===== SOURCE MATERIAL =====
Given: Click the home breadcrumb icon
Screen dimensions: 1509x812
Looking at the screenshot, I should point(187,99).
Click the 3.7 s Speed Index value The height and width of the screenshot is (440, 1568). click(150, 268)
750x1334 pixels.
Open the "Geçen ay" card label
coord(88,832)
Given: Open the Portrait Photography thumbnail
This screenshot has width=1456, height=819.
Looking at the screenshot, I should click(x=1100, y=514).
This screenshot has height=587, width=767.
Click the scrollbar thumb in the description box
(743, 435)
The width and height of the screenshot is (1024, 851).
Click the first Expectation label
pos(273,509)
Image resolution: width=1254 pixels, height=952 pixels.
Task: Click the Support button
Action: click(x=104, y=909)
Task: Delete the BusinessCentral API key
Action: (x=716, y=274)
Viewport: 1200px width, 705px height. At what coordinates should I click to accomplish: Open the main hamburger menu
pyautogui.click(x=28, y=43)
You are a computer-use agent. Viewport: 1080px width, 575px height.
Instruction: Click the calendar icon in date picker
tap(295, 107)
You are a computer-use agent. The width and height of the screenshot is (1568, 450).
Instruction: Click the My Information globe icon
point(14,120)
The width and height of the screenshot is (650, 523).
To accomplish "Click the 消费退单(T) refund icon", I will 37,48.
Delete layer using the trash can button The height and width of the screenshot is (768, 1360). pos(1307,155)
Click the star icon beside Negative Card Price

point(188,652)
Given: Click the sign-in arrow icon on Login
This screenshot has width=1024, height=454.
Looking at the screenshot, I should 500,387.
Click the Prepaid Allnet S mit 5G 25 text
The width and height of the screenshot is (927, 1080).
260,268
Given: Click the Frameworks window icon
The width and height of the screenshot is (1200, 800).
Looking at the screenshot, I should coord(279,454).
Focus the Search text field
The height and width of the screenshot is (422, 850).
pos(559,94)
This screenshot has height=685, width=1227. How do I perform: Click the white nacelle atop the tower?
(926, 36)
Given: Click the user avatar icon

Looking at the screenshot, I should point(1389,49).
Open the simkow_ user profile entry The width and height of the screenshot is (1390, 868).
=====
* [TASK INSTRUCTIONS]
Only the lines from the one containing "This screenshot has height=685, width=1227." through the final line of the data belong in the answer, repeated exactly.

* [FINAL ANSWER]
This screenshot has height=685, width=1227. How do I perform: Click the white nacelle atop the tower?
(926, 36)
Given: Click the user avatar icon

Looking at the screenshot, I should point(1389,49).
Open the simkow_ user profile entry The width and height of the screenshot is (1390, 868).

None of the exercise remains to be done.